Tuesday, March 4, 2014

Emotional waves



Well, bumps went slightly better than expected.  We got bumped quickly the first two days, had a very good rowover on the third, and a heartbreaking near-rowover on the last day (see picture), in which we got caught literally 20 strokes from the finish line.  Until then, I'd never cried after a bumps race, but that commitment deserved a better result.  Still, very proud of the new girls for their fighting spirit and the fact that they are determined to come back with a vengeance next term!

The week was capped by Boat Club Dinner, of course, a truly festive event in Trinity Hall's newly-renovated hall.  It looks superb now, and we had plenty of "heavies" (alumni) back to appreciate it.  I had lots of fun catching up with people, hugging, dancing, taking pictures, hugging some more...  And then it was time to go home.  And something happened that has started happening with unnerving regularity this year: I got disproportionately sad on the walk home.  Partly it was because everyone had scattered and I was left alone -- a sharp contrast to the sociality of the night.  By the time I got to my room, it was partly because my leather shoes had made my toes very sore.  But really, I was way too upset for such trivial things to have been more than a mild inconvenience.  Why was I suddenly so distraught?

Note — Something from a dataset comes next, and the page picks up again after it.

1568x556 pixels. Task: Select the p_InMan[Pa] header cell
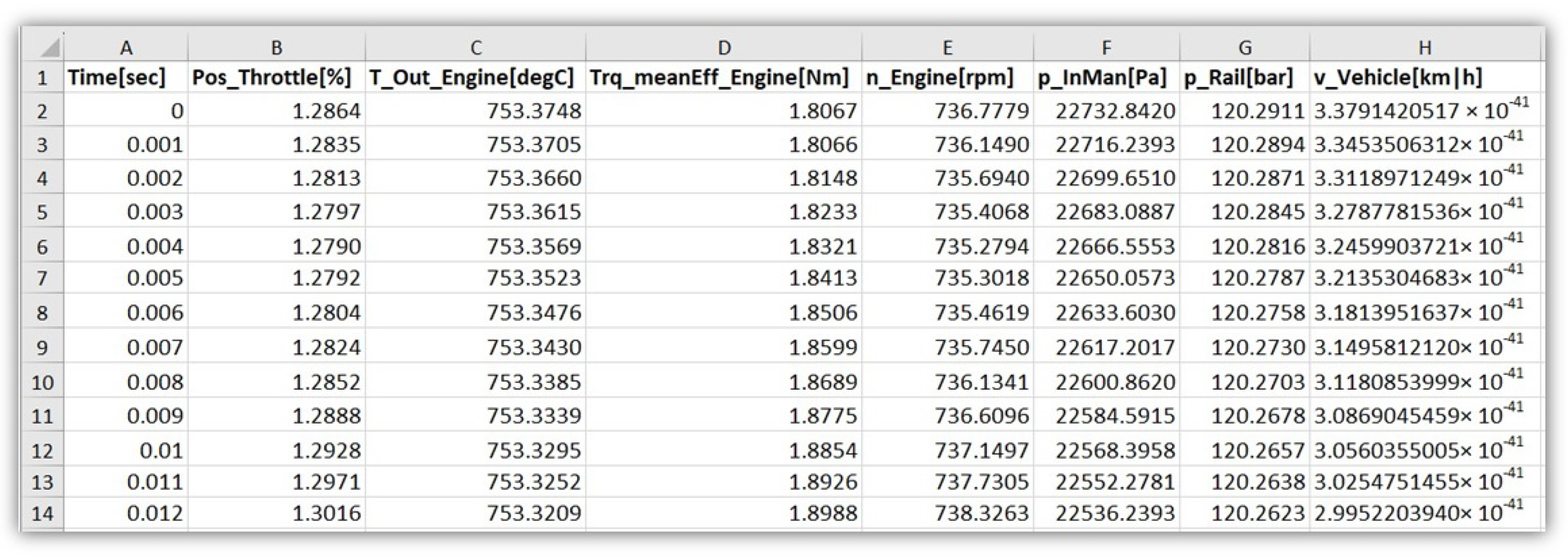(x=1102, y=78)
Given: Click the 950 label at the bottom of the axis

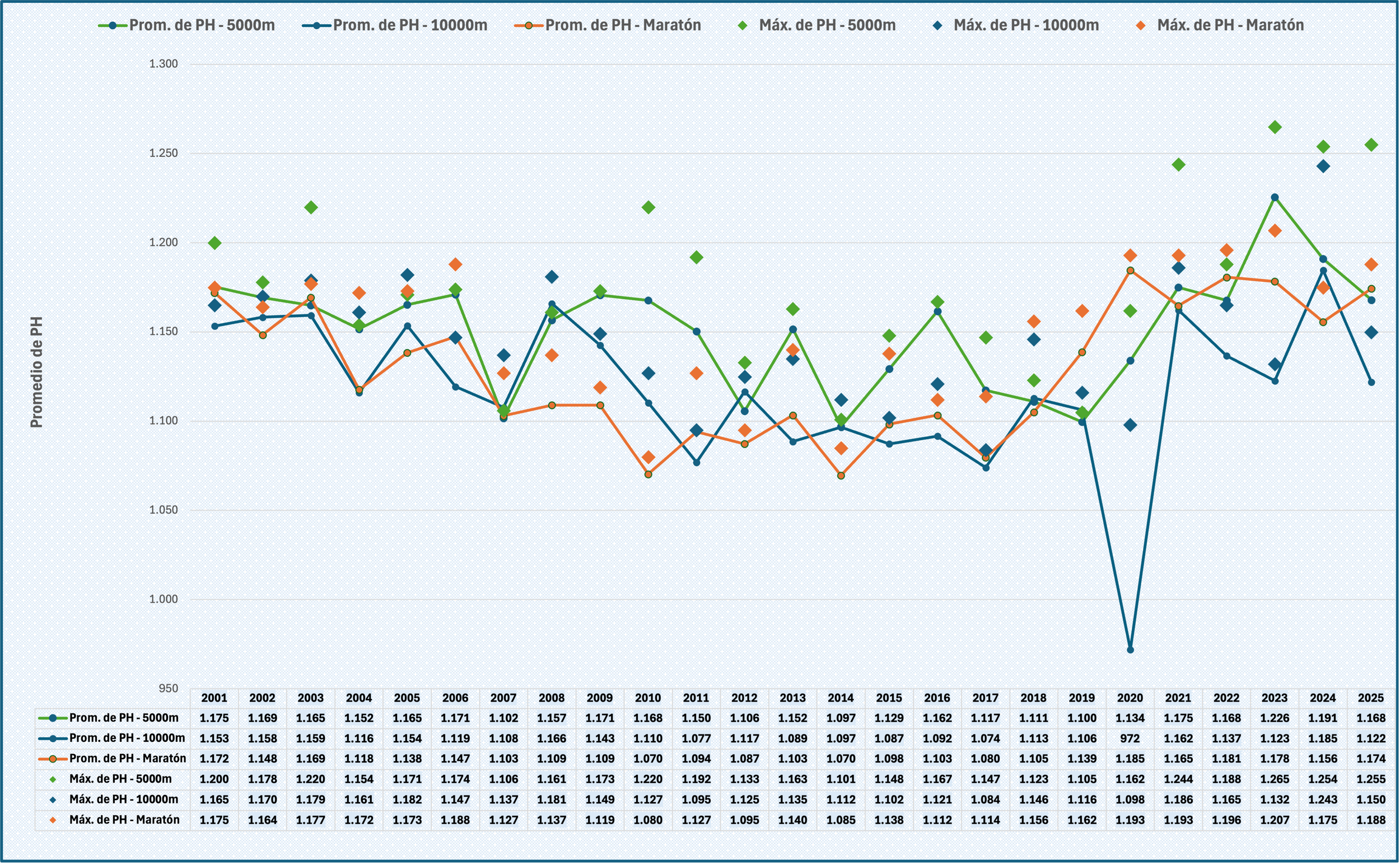Looking at the screenshot, I should click(x=168, y=688).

My friend Martin shrewdly answered that question the next day: it's because I'm sad that the whole Cambridge thing is ending soon -- so each miniature ending magnifies emotions that are already running close to the surface.  I hope I don't finish off every party night in tears or spend the whole next day feeling melancholy, but staring down the straightaway toward completion stirs up the froth in one's psyche.  Fortunately, in this case, even the sad mini-ending took a happy turn.  I managed to catch up to a friend who'd left for home before me, and with hugs administered, my worldview became rosier again.